*** Block opens ***
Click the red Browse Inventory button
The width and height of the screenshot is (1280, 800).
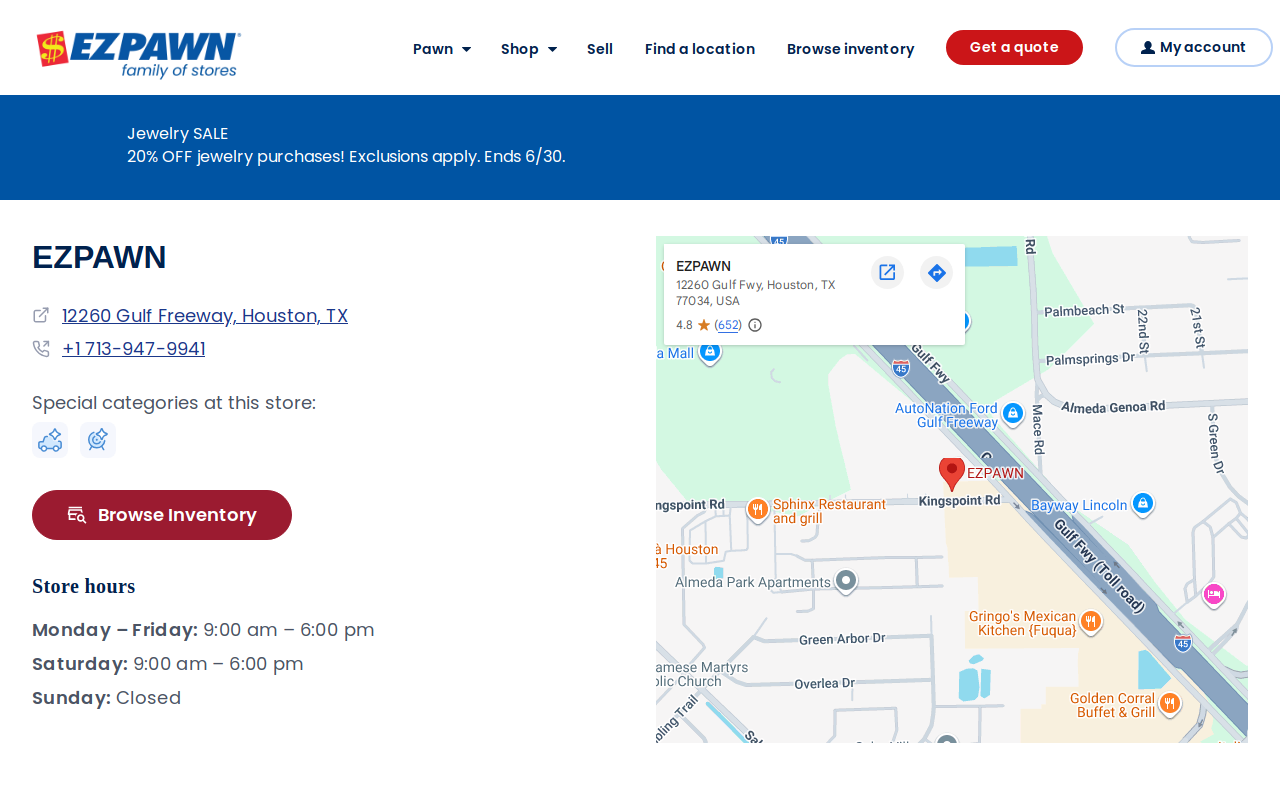(162, 515)
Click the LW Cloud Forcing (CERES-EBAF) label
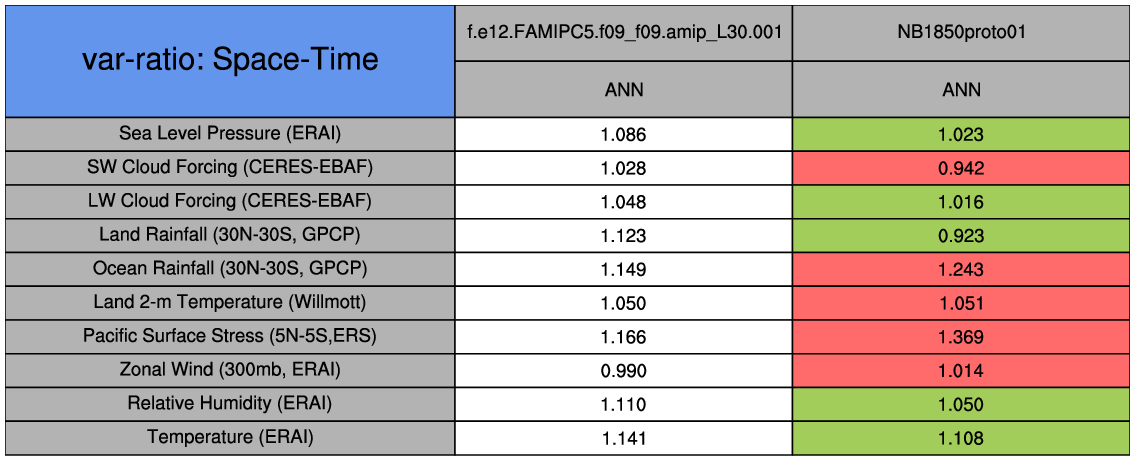The height and width of the screenshot is (461, 1135). click(x=230, y=201)
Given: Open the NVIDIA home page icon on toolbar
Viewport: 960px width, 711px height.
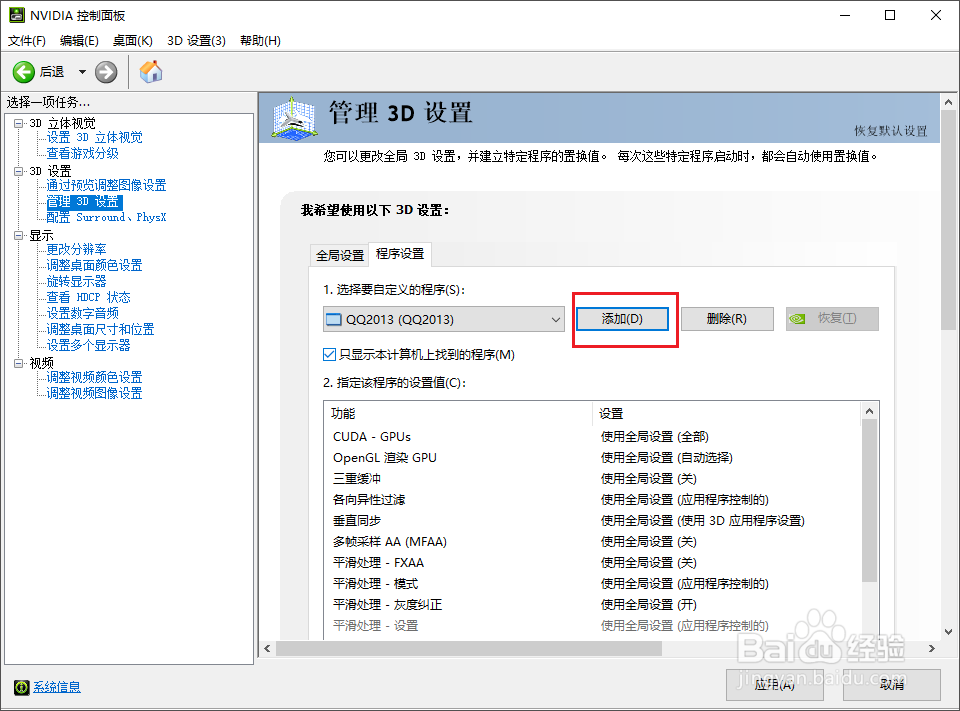Looking at the screenshot, I should click(150, 71).
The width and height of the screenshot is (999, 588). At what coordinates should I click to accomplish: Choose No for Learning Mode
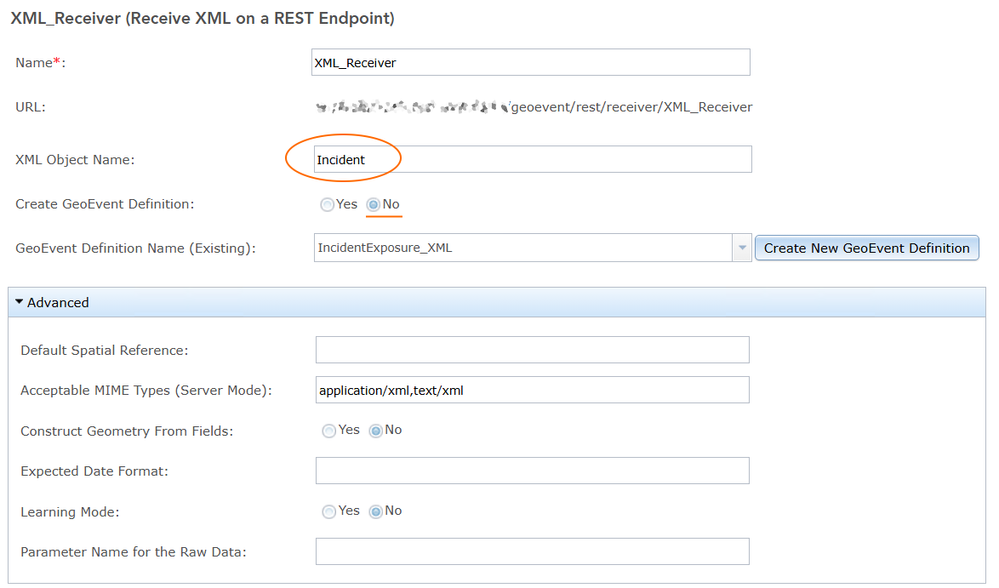tap(376, 512)

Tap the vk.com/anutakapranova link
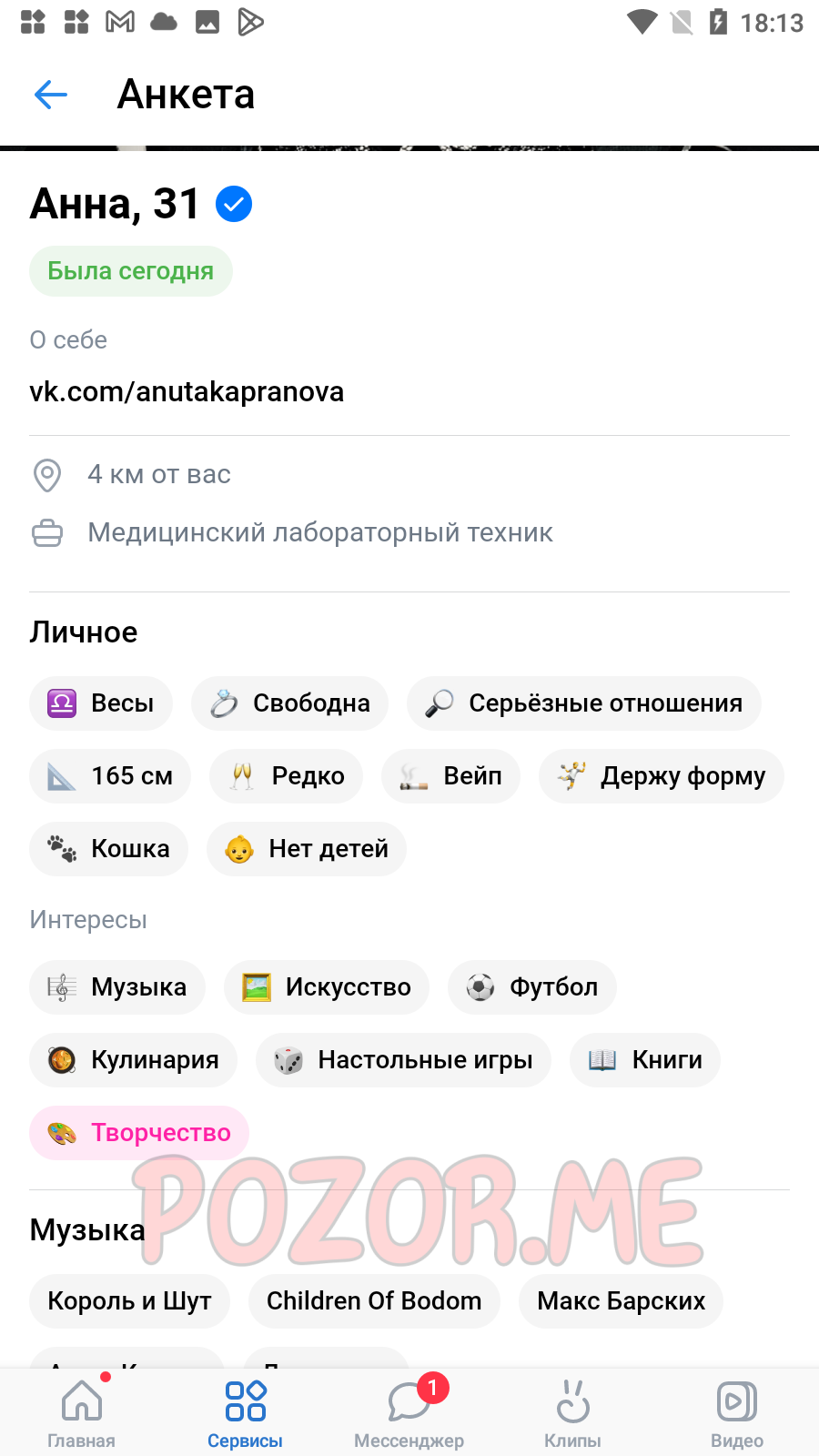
*** Block closes ***
WHAT TO PRODUCE: Exclude the pictures. Write out the remaining data exactly.

SOLUTION FOR THIS EXERCISE:
Click the red Browse Inventory button
The width and height of the screenshot is (1280, 800).
(162, 515)
Click the LW Cloud Forcing (CERES-EBAF) label
The height and width of the screenshot is (461, 1135). click(x=230, y=201)
Given: Open the NVIDIA home page icon on toolbar
Viewport: 960px width, 711px height.
Looking at the screenshot, I should click(150, 71).
The width and height of the screenshot is (999, 588). At what coordinates should I click to accomplish: Choose No for Learning Mode
tap(376, 512)

Tap the vk.com/anutakapranova link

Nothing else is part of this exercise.